Saturday, August 14, 2021

Alien Invader

Spotted Lanternfly with outstretched wings, dead, stuck in crevice between terrace pavers.

Spotted Lanternfly, live, crawling on squash plant.

Lifelong city girl finds herself making a report to the New York State Department of Environmental Conservation about the invasive spotted lanternfly. 

Well, here's a predicament I didn't expect: I saw these two, separately, on the terrace today.  The first one's pretty, right?  It was stuck in the crevice between the pavers on the terrace this morning, and dead, so I decided it should have dignity in its demise and deposited it into one of the planters. Then, this afternoon, I saw the second guy, and took photos.  I used Google Lens (the most convenient tool for learning the names of unfamiliar plants and animals) to try to identify it.

Turns out the two are the same thing - the spotted lanternfly - native to, among other regions, Vietnam (coincidence?
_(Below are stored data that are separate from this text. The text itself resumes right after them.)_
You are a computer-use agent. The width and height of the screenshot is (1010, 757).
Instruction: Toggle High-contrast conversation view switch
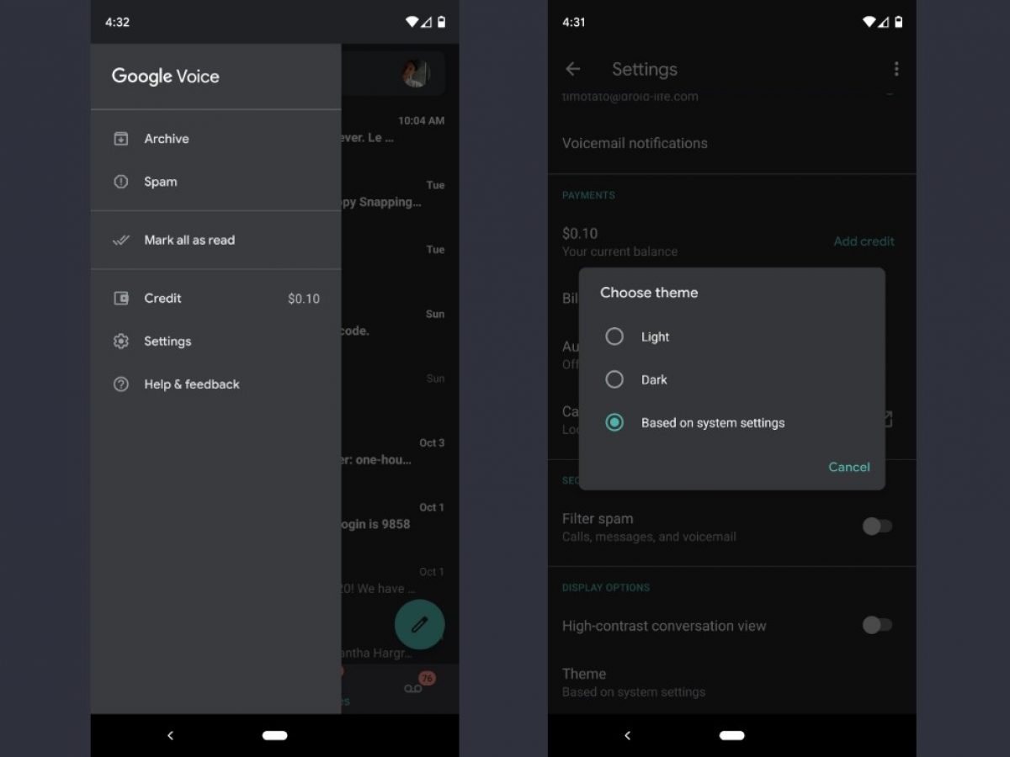coord(877,625)
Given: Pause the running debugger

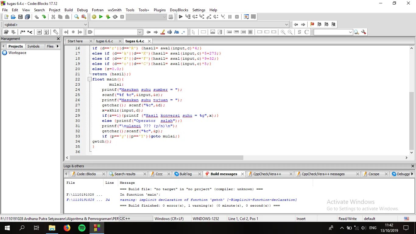Looking at the screenshot, I should click(230, 17).
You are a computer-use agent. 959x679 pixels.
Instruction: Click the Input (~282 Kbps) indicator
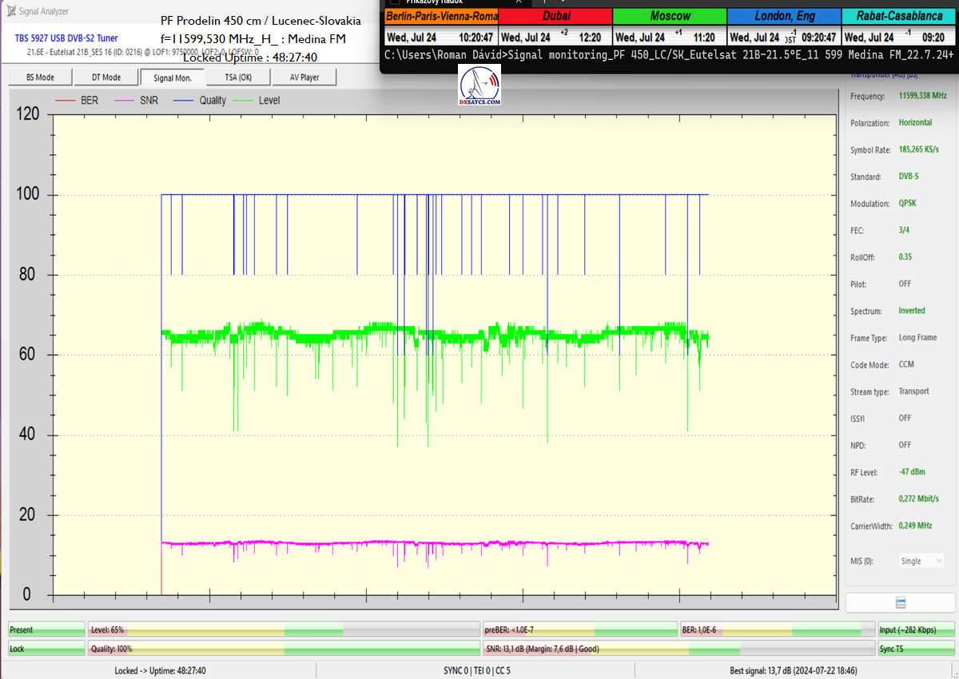click(915, 630)
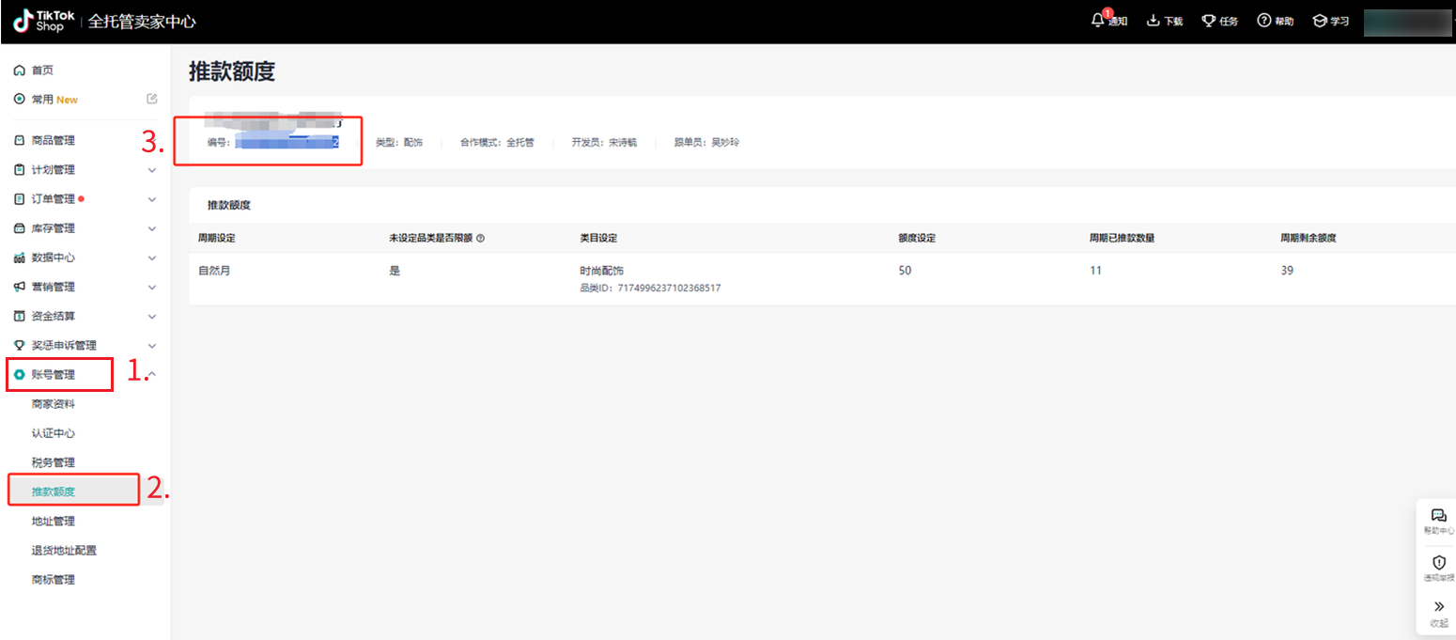1456x640 pixels.
Task: Select 商家资料 in the sidebar
Action: 54,404
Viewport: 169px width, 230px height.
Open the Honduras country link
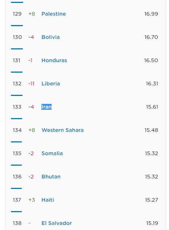(54, 60)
I certainly hope that's all it is).  And it's been causing a bit of havoc in New Jersey - it is the subject of a vehicle inspection and quarantine campaign so that it doesn't spread farther. Under the New York guidelines, I am supposed to destroy it, then report it 😬😮. YIKES!!  So I tried to capture it, and true to the description of its characteristics on the interwebs (it is reported not to fly so much as hop, despite possessing wings), it hopped - over the railing of the parapet - and either dropped thirteen stories, or flew off.

Well, I have now reported my sighting to the New York State Department of Environmental Conservation. You might note that New York/Manhattan was not one of the counties under an alert on the New York site - till now? 😳😬 (So now I am harboring the body of a dead fugitive, possibly the first one in Manhattan.)
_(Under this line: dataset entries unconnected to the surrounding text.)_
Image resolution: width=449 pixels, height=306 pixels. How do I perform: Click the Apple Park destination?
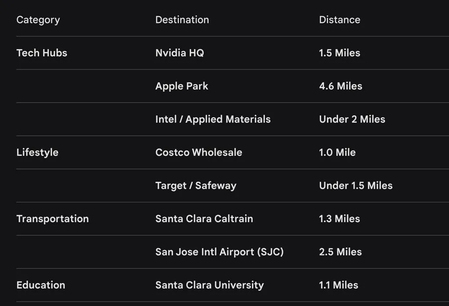(x=182, y=86)
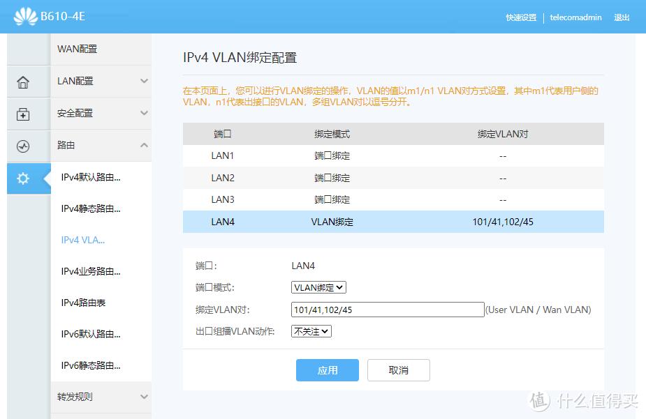Expand the 安全配置 section

[101, 113]
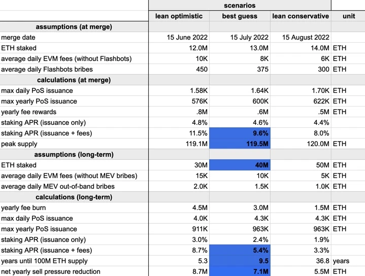This screenshot has width=365, height=276.
Task: Click the highlighted 9.5 years cell
Action: click(240, 261)
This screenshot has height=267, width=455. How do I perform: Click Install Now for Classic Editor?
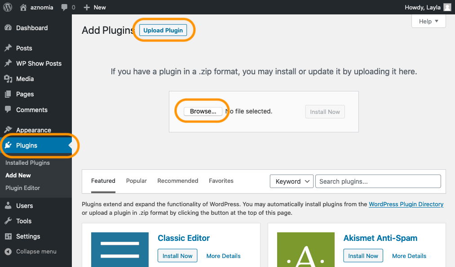point(177,255)
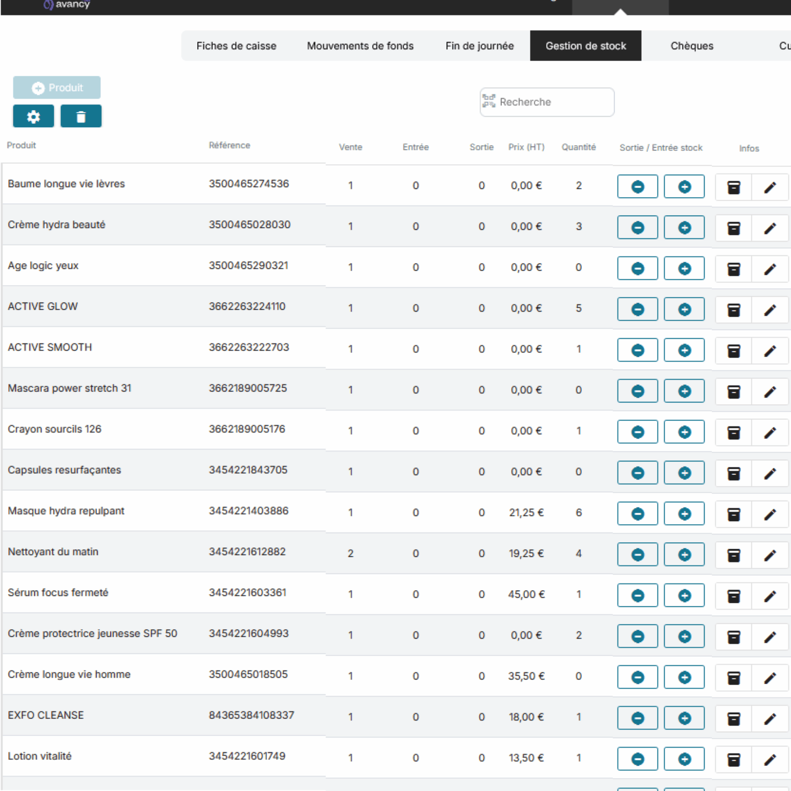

[Oh, by the way: You know how you have friends who, if you committed murder, would help you hide the body?  I AM NOT ONE OF THEM - PLEASE DO NOT CONFESS TO ME.  I will defend your reputation, I will help post bail, I will do everything in my power to get you the best defense attorney available, I will listen to why you did it and hold you and likely cry and torture myself that I could not help you before the deed was done.  But please do not ask me to help you hide the body, and feel horrible for the victim and horrible for you and horrible about me and my limited capabilities for being a friend; I won't be able to and will feel like I need to report the death to the authorities - as I reported the spotted lanternfly.  Just please keep me in the dark till it all comes out.]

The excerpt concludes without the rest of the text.